После похорон поползли по городу слухи. То ли Марта сболтнула, похваляясь будущим муженьком, а может Лизавета соседская чего пронюхала. Маргарита никуда не ходила и не ведала ни о чем. Как только поутру провожала Генриха, так сразу же начинала его поджидать. В каждом стуке ей слышался его шаг, в каждом шорохе чудилась его речь. Даже когда Генриха не было рядом, все казалось: он смотрит на нее сейчас, и сладко было об этом знать.
Маргарита не заметила даже, что совсем перестал захаживать Валентин, брат ее, который тут же, в городе, был в солдатах. А ведь он любил Гретхен, гордился ей, хвастал сестрой на солдатских пирах. Бывало, никто и молвить при нем не смей, что некая девица хороша. «Хороша-то она, может, и хороша, — допустит Валентин, — да вот есть у меня сестрица Маргарита, так та не только хороша, но еще и строга.
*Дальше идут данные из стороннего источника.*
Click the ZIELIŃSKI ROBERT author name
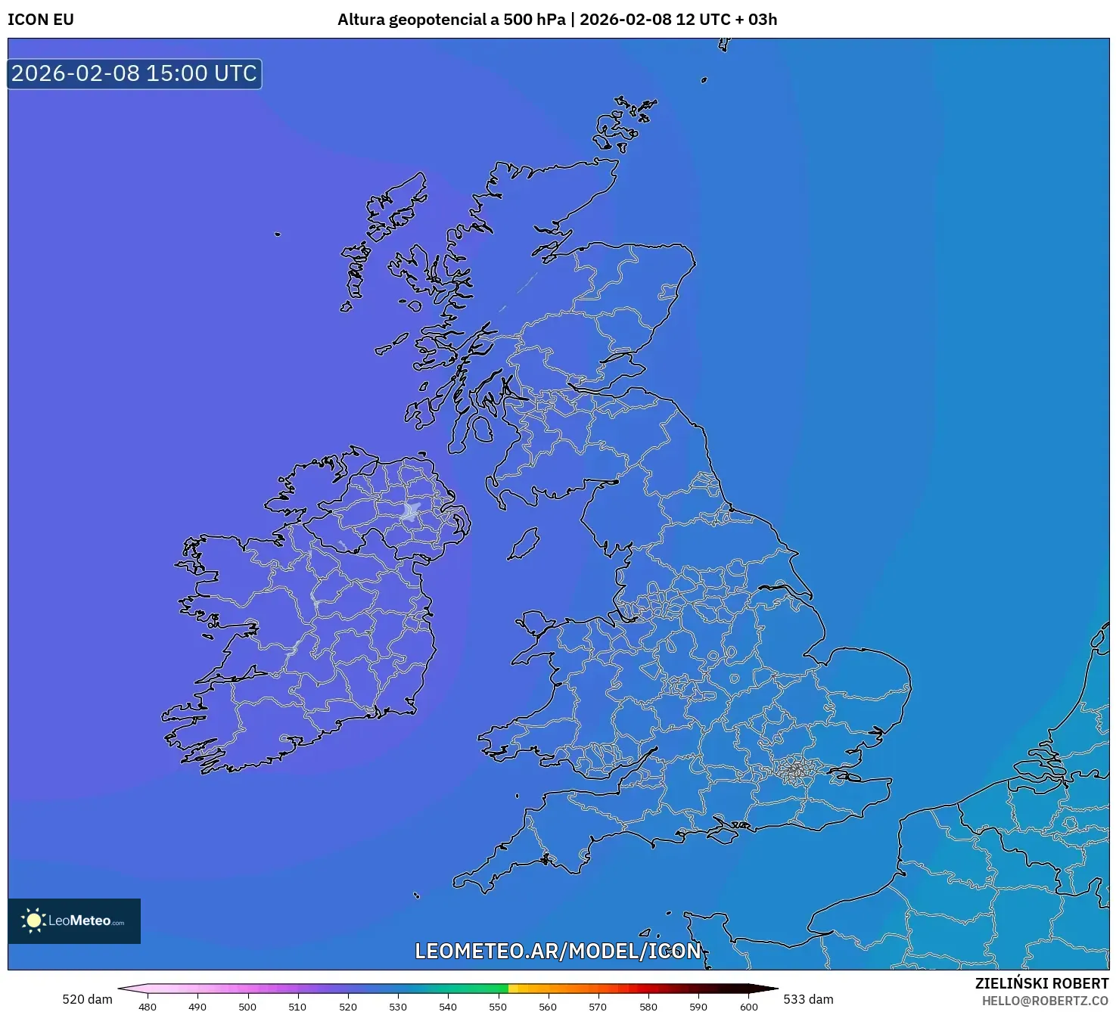 click(1041, 983)
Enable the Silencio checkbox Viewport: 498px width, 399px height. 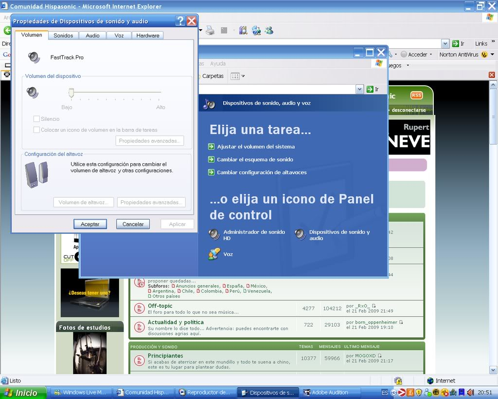[36, 118]
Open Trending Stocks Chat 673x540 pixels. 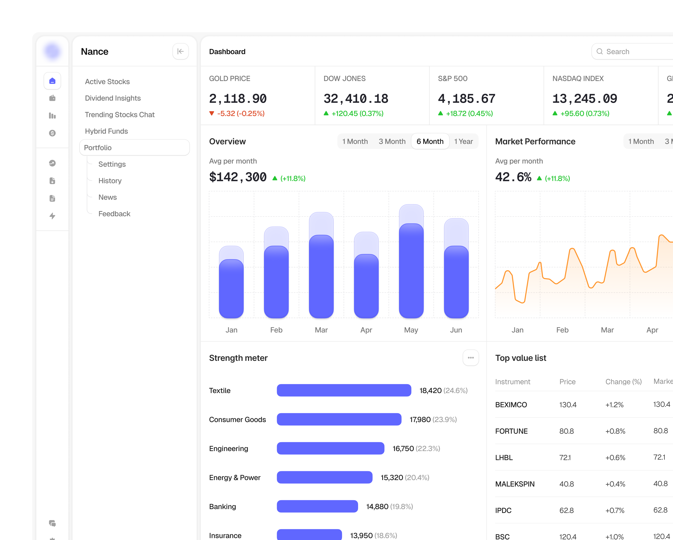point(120,115)
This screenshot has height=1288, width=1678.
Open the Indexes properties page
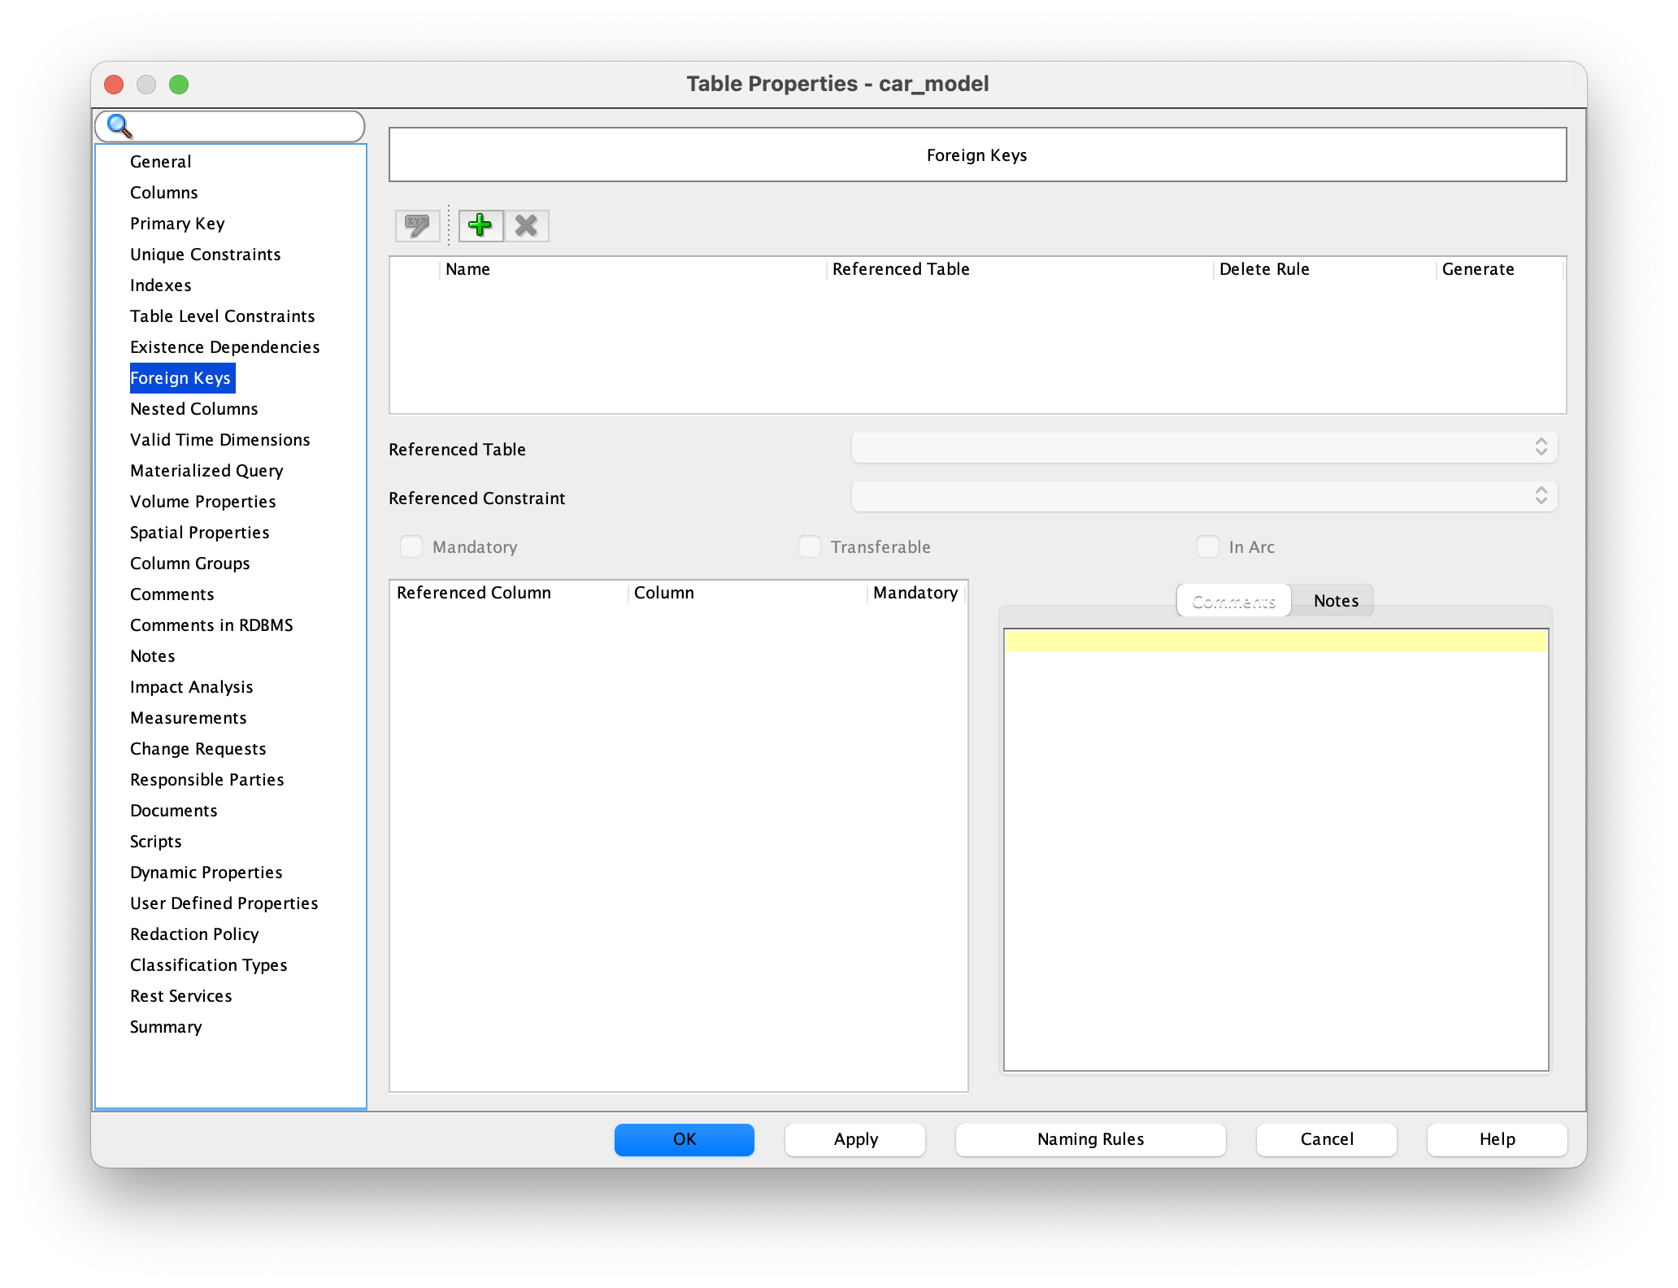[160, 285]
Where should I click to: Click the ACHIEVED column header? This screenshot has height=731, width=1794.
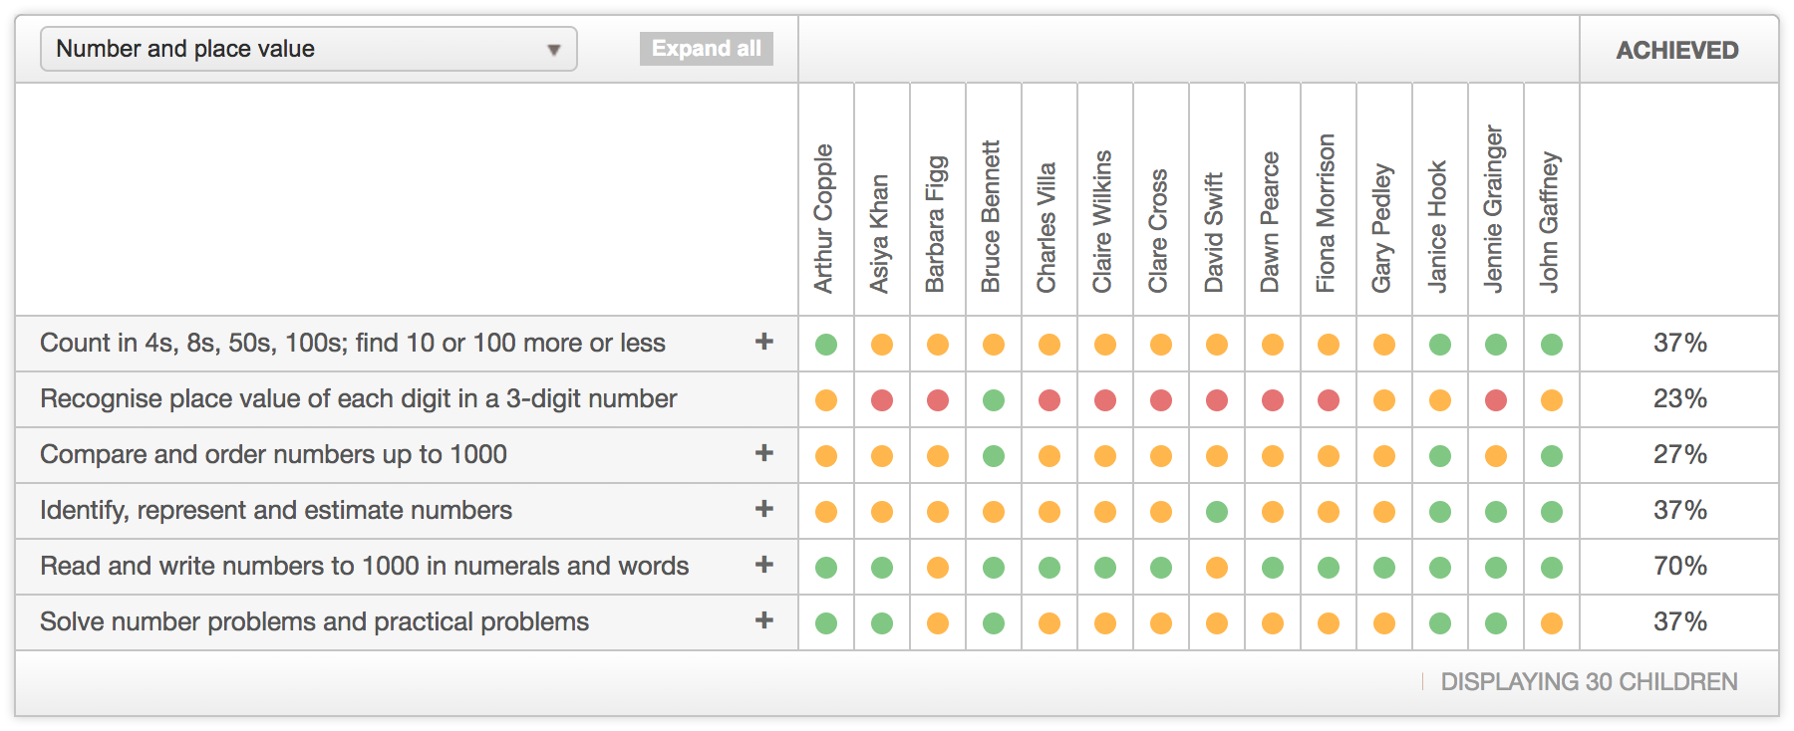point(1677,50)
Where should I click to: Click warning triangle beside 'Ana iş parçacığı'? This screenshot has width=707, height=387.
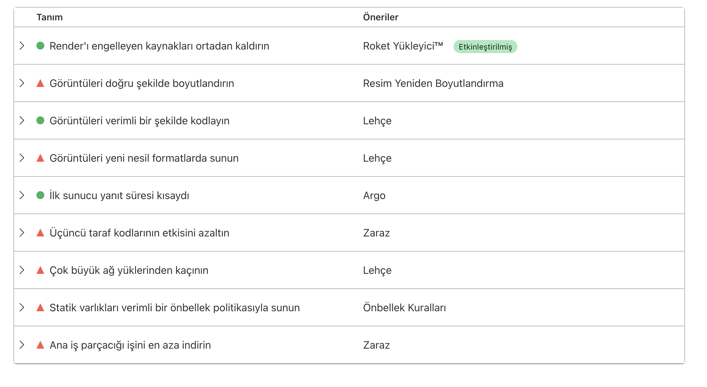pos(40,345)
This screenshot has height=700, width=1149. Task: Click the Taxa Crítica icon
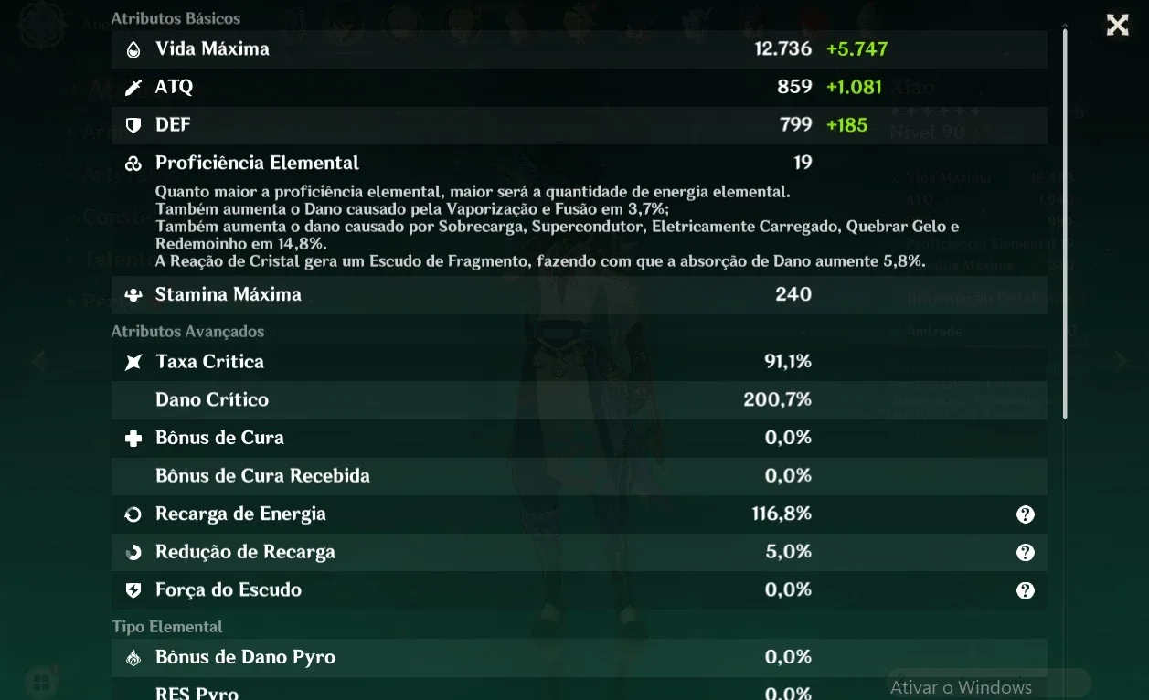pyautogui.click(x=133, y=362)
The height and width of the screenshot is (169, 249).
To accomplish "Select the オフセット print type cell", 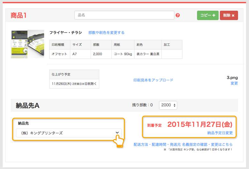I will pyautogui.click(x=59, y=54).
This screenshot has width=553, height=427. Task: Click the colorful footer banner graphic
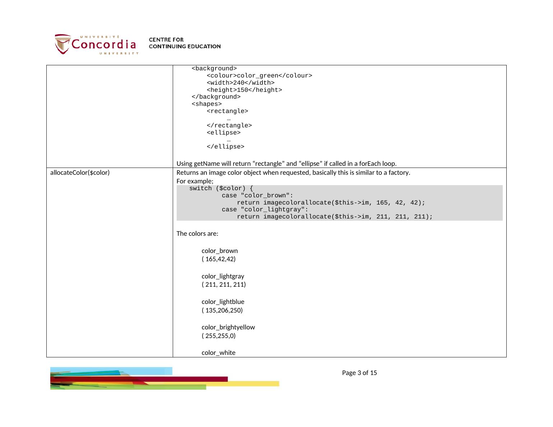164,378
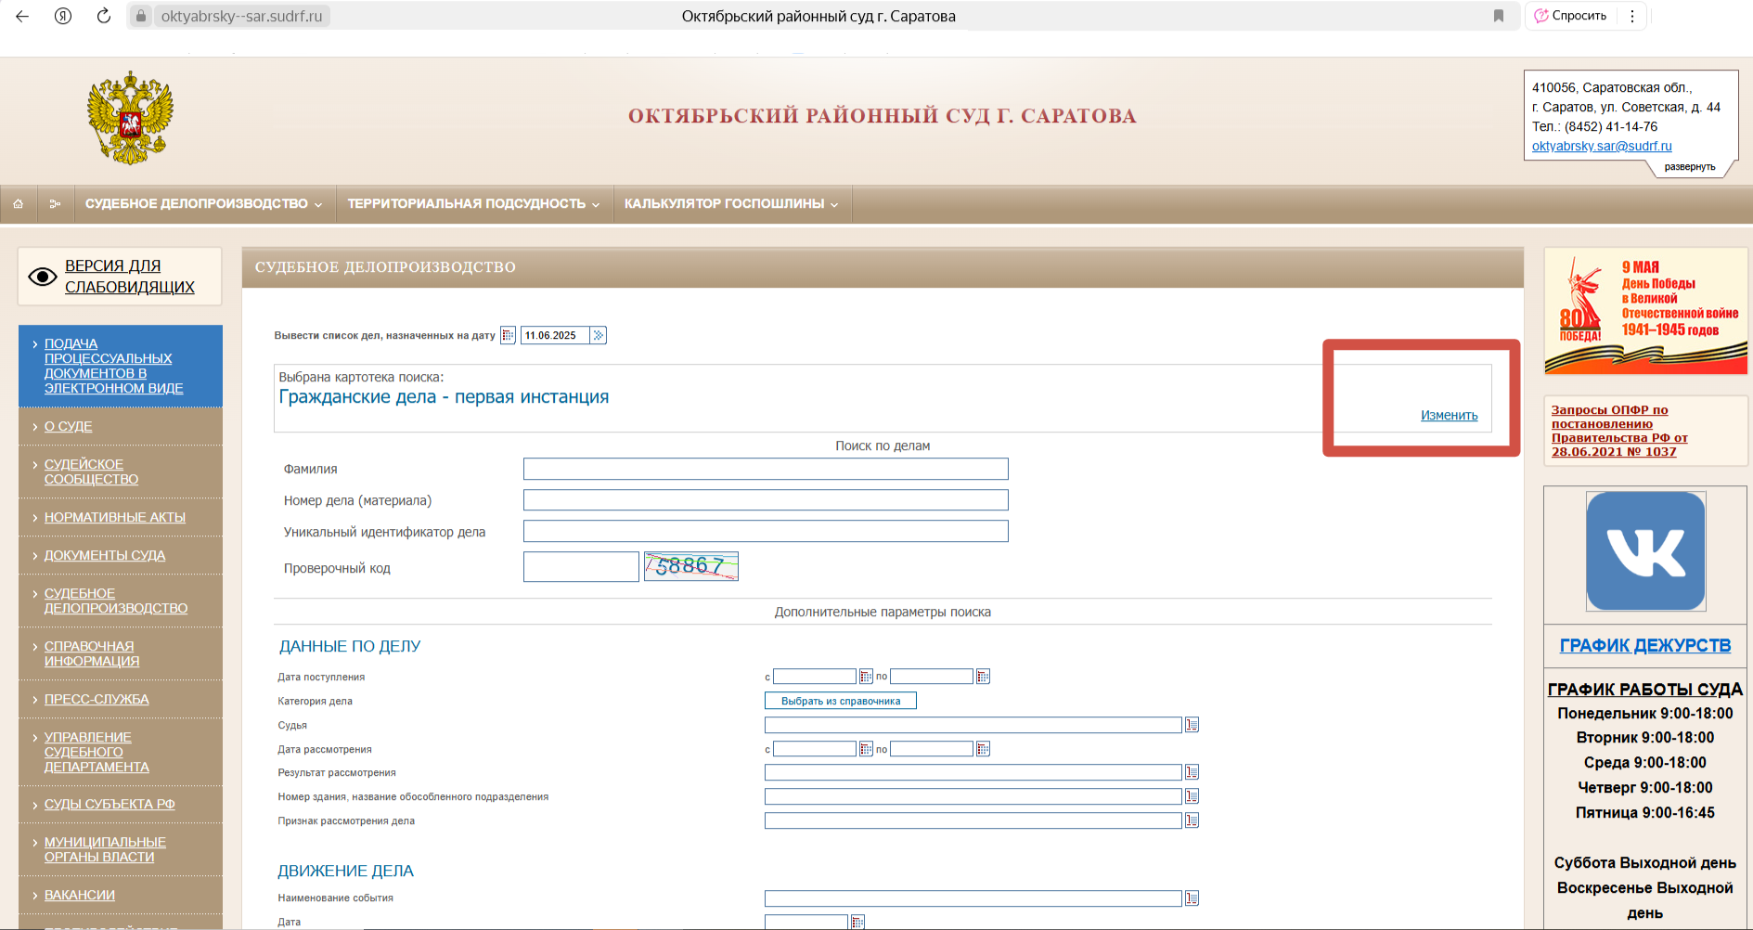Open calendar icon beside the list date field
The height and width of the screenshot is (930, 1753).
(x=508, y=335)
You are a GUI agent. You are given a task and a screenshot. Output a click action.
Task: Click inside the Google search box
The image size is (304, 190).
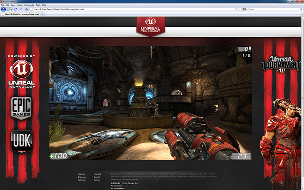coord(271,9)
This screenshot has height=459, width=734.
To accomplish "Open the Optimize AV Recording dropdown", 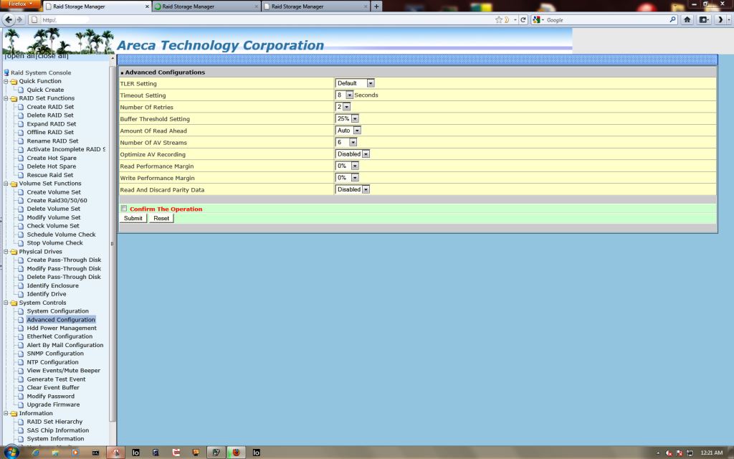I will (366, 154).
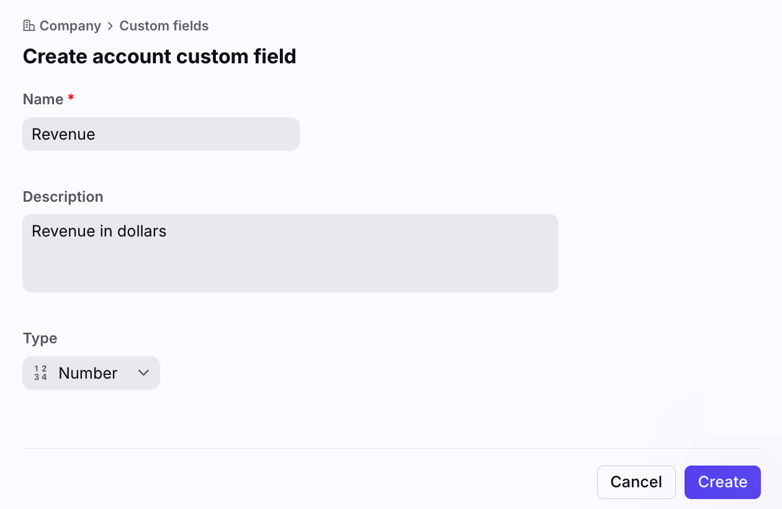Click the red required asterisk
The height and width of the screenshot is (509, 782).
pos(71,99)
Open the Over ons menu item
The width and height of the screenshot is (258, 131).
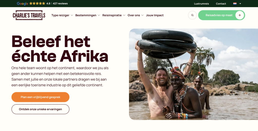coord(134,15)
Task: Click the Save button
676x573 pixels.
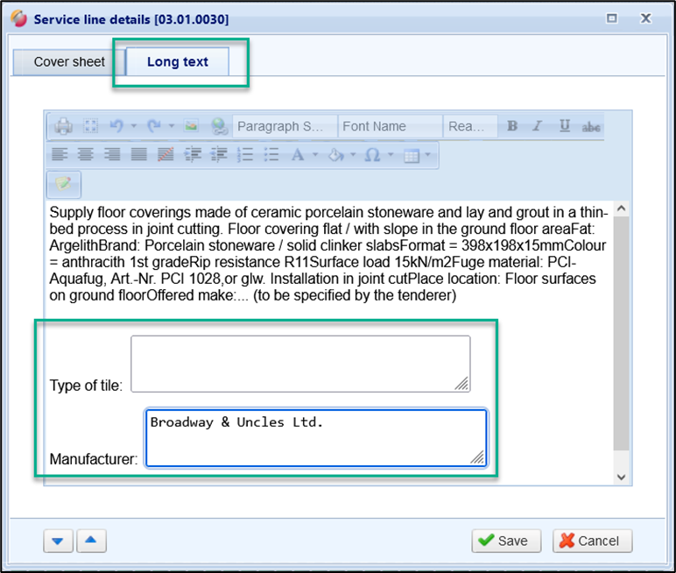Action: tap(506, 541)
Такой, как она, второй на свете нет». — Скажет, бывало, и замолчит, а солдатня неженатая вся кивает: «Истинное слово! Позавидовать можно тебе, Валентин!»
А что они, солдатики, судьбы государственные, видят? Девку корыстную — одну на всех, вдовицу жадную, которой все едино, кого привечать. Поэтому дороже всего солдату верность женская и чистота. И если нет таковой, пусть придуманной, пусть далекой, то служба не в службу и жизнь не в жизнь. Легче пулю в лоб, чем без веры службу тянуть.
По весне дошел дурной слух до брата. Затужил солдат, загоревал. Каждый, даже самый паршивый крысенок казарменный, зубы скалит: «Какова там Гретхен твоя? Скоро двинемся к ней всем полком, будешь дорогу показывать, Валентин!»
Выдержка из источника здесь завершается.